Not knowing what to do with the CSA's hot pepper offering? Why not save them?
Most small hot peppers have thin walls, which makes them excellent candidates for drying. As long as the peppers are botanically mature (evidenced by fully-formed beige seeds inside), they can be dried even if they have not yet changed to red. Drying peppers indoors is a simple matter of stringing whole peppers together by passing a needle and thread through their green caps, and hanging them in a warm, well-ventilated space for about two weeks. It’s a good idea to finish drying peppers in a warm oven for about 30 minutes before packing them away in airtight jars.
Alternatively, you can split peppers in half for drying in a dehydrator. Be sure to wear protective gloves when cutting hot peppers, and turn on a fan to ensure good air circulation.
When dry to almost crisp, hot peppers can be pulverised into hot pepper flakes in a food processor, or steeped in vinegar to make a hot pepper sauce for sprinkling over cooked greens and other veggies.

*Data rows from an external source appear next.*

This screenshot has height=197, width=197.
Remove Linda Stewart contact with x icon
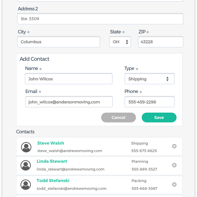174,165
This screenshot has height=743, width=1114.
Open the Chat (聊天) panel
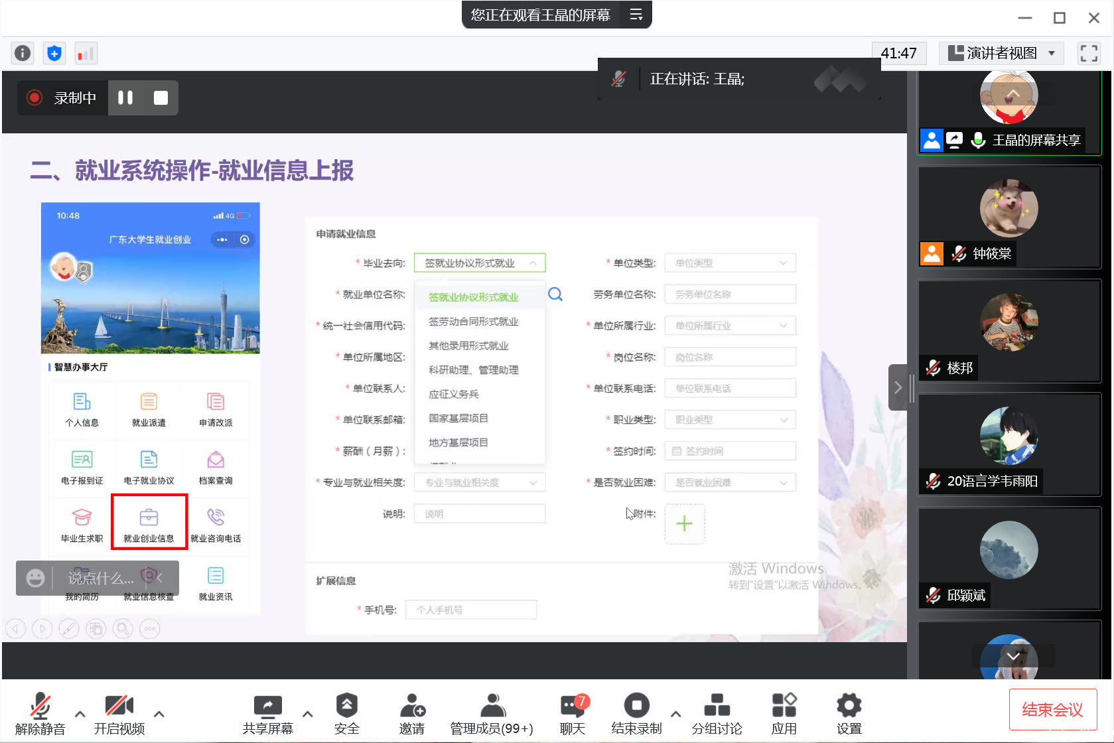[x=572, y=714]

Dried hot peppers are also great for making homemade chilli paste. To make the best chilli paste you’ve ever eaten, place a few dried hot peppers in a dry pan, and toast them over medium-high heat, stirring constantly, for four to five minutes. Then cover with warm water for an hour. Add some salt and a couple of cloves of finely minced garlic, pulverise into a paste, and you have the condiment that has made Szechwan food famous. It’s one of the best reasons I know for learning how to preserve peppers.